Search code examples
cfileio

How to write portable binary files in C?


Let us consider the following pice of code:

#include <stdio.h>
int main(){
    int val = 30;
    FILE *file;
    if(!(fopen("file.bin","wb"))){
        fwrite(&val,sizeof(int),1,file);
        fclose(file);
    }
    return 0;
}

I was wondering about what happens if I try to read the file resulting from this code with fread in an architecture where integers have a different size from the integers in the architecture that produced the file. I think that the result will not match the original value of the variable val in this code.

If this is true, how can we deal with this problem? How can we produce portable binary files in C?


Solution

  • I was wondering about what happens if I try to read the file in an architecture where integers have a different size from the integers in the architecture that produced the file.

    That is absolutely a good thing to worry about. The other big concern is byte order.

    When you say

    fwrite(&val, sizeof(int), 1, file);
    

    you are saying, "write this int to the file in binary, using exactly the same representation it has in memory on my machine: same size, same byte order, same everything". And, yes, that means the file format is essentially defined by "the representation it has on my machine", not in any nicely-portable way.

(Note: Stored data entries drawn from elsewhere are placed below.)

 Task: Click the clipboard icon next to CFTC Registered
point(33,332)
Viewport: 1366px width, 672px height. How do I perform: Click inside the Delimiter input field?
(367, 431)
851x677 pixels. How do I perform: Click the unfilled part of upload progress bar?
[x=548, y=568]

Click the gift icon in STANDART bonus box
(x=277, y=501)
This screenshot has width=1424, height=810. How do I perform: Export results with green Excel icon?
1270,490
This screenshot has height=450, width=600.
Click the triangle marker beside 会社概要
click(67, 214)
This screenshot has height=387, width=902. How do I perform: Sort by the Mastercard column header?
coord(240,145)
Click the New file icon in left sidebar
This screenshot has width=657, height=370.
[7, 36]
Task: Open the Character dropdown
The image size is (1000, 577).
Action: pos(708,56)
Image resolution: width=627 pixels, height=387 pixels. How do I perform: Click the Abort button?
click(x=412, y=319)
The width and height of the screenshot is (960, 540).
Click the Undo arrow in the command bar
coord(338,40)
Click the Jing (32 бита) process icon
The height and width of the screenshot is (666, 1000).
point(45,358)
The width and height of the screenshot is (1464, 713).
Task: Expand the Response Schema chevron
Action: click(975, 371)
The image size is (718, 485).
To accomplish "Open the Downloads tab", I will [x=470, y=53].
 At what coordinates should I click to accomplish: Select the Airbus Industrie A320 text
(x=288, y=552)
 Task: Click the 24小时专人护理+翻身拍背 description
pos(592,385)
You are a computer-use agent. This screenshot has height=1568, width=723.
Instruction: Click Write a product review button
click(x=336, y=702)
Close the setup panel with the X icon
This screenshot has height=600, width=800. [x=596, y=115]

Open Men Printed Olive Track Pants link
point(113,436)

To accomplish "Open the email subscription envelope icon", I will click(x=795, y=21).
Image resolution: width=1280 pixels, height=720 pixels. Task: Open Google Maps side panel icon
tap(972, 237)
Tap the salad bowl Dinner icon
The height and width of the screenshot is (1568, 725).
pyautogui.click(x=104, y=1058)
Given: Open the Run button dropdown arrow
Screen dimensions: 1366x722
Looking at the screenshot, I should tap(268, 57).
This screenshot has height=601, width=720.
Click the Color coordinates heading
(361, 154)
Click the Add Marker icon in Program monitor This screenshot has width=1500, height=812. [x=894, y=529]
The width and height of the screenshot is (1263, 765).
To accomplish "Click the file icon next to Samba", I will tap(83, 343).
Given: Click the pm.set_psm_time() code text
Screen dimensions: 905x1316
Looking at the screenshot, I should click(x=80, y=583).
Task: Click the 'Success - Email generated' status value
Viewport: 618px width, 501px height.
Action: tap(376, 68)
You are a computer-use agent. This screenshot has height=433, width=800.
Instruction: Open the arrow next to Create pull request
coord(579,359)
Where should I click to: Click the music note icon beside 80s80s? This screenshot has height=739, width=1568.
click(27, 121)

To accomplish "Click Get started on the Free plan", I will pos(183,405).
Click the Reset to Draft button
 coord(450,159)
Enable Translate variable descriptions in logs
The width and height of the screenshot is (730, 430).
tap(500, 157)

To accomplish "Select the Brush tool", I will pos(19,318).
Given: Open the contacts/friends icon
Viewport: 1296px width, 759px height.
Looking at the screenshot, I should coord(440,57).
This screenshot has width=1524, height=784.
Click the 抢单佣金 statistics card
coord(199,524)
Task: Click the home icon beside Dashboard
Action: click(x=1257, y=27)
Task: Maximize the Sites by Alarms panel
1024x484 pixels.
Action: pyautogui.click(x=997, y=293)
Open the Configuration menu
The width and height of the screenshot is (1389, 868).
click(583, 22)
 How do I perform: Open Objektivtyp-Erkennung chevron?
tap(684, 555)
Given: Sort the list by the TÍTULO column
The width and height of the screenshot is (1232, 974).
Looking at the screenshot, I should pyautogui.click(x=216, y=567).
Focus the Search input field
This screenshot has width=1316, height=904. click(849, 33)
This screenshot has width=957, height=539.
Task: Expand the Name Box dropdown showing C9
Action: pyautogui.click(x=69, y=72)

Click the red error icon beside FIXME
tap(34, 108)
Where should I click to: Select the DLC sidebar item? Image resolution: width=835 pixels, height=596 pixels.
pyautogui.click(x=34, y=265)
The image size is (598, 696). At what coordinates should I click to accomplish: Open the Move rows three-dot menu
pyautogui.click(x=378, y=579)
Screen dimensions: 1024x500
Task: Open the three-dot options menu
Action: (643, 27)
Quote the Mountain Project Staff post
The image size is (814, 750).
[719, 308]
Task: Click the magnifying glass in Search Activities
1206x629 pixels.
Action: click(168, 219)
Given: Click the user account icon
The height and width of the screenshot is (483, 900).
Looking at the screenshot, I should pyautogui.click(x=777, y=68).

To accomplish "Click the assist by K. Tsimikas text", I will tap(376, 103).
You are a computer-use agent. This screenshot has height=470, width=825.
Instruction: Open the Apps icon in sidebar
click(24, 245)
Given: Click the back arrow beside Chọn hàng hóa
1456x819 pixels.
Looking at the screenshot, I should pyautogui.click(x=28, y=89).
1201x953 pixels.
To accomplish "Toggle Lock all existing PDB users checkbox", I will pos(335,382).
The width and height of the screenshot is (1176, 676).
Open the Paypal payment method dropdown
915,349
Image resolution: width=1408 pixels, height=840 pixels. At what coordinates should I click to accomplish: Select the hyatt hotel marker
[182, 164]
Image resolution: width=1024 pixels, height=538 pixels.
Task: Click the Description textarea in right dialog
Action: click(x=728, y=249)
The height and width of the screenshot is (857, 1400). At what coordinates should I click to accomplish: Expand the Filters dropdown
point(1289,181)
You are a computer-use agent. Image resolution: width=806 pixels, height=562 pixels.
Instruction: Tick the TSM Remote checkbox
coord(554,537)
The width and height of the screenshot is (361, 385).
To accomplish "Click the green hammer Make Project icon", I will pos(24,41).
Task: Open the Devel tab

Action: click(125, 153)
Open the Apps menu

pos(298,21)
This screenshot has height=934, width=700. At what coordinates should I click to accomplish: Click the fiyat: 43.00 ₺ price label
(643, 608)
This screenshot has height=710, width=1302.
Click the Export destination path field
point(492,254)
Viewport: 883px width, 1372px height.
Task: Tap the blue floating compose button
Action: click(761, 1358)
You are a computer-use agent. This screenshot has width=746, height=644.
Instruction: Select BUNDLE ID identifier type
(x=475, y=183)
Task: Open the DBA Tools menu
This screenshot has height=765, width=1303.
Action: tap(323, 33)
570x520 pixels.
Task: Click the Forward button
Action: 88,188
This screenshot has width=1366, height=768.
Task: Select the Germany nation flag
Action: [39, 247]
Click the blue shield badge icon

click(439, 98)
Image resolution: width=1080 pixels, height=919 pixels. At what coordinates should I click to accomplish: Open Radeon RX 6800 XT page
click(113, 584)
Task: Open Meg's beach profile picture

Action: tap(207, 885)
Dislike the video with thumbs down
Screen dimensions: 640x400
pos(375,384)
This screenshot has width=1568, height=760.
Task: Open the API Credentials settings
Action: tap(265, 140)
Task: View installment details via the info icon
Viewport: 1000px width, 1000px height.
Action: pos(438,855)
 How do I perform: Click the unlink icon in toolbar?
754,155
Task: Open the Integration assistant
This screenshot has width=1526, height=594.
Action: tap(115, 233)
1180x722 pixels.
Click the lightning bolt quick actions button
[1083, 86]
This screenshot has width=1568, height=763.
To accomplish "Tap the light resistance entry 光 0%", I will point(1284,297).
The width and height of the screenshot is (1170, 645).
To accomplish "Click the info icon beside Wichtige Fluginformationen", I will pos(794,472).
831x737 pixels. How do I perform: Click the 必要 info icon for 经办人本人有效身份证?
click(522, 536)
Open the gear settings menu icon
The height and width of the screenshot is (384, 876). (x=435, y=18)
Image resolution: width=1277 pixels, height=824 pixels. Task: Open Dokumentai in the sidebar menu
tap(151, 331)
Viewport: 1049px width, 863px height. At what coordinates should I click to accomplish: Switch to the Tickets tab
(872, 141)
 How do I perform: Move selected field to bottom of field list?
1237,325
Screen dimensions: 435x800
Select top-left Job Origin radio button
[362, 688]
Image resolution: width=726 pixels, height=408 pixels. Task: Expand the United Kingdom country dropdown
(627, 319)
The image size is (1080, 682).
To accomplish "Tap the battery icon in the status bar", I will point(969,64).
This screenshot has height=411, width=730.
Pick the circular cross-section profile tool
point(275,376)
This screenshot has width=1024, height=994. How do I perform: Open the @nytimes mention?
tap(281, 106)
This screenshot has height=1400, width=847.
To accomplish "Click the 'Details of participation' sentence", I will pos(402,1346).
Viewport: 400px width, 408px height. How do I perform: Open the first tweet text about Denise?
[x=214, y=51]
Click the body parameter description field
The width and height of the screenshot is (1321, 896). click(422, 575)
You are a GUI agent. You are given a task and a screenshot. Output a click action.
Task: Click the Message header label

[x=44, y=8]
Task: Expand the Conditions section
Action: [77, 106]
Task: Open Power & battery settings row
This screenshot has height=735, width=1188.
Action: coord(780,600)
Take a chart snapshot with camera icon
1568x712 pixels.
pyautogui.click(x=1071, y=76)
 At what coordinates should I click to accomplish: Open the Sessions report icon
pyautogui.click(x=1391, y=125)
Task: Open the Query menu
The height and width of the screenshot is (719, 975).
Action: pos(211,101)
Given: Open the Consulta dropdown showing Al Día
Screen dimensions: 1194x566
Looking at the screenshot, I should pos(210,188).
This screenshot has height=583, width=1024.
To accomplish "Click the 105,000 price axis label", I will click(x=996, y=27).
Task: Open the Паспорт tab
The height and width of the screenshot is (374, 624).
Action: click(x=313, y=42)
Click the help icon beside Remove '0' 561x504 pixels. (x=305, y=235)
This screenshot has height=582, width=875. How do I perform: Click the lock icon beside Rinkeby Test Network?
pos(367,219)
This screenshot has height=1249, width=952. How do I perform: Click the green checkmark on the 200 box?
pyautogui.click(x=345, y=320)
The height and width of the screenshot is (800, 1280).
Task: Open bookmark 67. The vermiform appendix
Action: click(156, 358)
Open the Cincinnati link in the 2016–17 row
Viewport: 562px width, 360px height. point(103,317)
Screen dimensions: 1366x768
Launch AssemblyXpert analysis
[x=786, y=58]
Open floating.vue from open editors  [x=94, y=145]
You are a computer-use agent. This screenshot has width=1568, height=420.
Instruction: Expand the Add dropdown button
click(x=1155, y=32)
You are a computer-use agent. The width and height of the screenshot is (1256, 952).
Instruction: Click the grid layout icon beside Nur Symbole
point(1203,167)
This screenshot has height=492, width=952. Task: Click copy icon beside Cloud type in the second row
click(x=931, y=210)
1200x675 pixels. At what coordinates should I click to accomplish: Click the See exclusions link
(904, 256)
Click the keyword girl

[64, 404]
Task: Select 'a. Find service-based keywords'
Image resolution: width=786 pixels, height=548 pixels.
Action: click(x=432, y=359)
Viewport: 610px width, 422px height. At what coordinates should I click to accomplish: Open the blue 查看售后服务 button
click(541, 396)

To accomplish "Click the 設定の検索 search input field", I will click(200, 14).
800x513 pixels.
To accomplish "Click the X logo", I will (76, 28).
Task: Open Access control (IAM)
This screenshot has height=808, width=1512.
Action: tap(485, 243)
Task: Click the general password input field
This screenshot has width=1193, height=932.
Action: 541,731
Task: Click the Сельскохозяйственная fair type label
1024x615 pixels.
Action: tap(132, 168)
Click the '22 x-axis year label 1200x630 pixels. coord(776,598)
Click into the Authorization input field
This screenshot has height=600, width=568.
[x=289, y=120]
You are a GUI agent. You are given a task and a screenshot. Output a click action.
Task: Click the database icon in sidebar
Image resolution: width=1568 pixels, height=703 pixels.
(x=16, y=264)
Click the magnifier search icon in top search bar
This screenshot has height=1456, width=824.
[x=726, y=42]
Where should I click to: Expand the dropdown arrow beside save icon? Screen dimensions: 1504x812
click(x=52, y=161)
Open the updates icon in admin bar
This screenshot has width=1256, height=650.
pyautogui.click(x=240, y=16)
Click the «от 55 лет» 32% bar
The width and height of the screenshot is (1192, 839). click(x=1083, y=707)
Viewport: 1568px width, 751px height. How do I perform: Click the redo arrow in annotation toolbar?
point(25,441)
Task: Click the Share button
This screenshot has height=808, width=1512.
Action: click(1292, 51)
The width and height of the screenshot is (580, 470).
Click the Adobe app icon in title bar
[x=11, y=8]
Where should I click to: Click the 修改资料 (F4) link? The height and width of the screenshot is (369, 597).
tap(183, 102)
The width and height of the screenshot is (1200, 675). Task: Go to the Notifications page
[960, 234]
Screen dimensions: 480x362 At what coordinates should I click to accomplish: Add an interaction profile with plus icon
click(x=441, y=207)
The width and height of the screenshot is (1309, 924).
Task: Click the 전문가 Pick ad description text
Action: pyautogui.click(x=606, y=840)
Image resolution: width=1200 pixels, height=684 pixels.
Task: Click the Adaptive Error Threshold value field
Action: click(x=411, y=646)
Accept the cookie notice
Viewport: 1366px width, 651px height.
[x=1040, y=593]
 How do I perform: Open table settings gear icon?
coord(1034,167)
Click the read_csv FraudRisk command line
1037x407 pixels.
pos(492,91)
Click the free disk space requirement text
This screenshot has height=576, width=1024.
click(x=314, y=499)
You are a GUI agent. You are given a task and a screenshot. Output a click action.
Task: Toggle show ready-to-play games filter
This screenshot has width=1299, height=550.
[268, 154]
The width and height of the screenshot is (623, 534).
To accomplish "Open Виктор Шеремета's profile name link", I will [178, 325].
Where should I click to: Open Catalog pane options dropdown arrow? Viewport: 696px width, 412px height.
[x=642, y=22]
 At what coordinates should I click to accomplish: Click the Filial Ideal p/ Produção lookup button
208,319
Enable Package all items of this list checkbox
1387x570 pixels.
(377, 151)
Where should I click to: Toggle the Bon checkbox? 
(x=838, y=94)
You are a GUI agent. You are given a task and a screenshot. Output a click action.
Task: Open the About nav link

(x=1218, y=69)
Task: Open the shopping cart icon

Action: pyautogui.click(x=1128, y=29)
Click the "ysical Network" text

    But that's not the only way to write an int to a file in binary. There are lots of other ways, with varying degrees of portability. The way I like to do it is simply:

    putc((val >> 8) & 0xff, file);     /* MSB */
    putc( val       & 0xff, file);     /* LSB */
    

    For simplicity here I'm assuming that the binary format being written uses two bytes (16 bits) for the on-disk version of the integer, meaning I'm assuming that the int variable val never holds a number bigger than that.

    Written that way, the two-byte integer is written in "big endian" order, with the most-significant byte first. If you want to define your binary file format to use "little endian" order instead, the change is almost trivial:

    putc( val       & 0xff, file);     /* LSB */
    putc((val >> 8) & 0xff, file);     /* MSB */
    

    You would use some similar-looking code, involving calls to getc and some more bit-shifting operations, to read the bytes back in on the other end and recombine them into an integer. Here's the little-endian version:

    val  = getc(file);
    val |= getc(file) << 8;
    

    These examples aren't perfect, and are guaranteed to work properly for all values only if val is an unsigned type. There are more wrinkles we might apply in order to deal with signed integers, and integers of size other than two bytes, but this should get you started.

    See also questions 12.42 and 16.7 in the C FAQ list. See also this chapter of some on-line C Programming notes.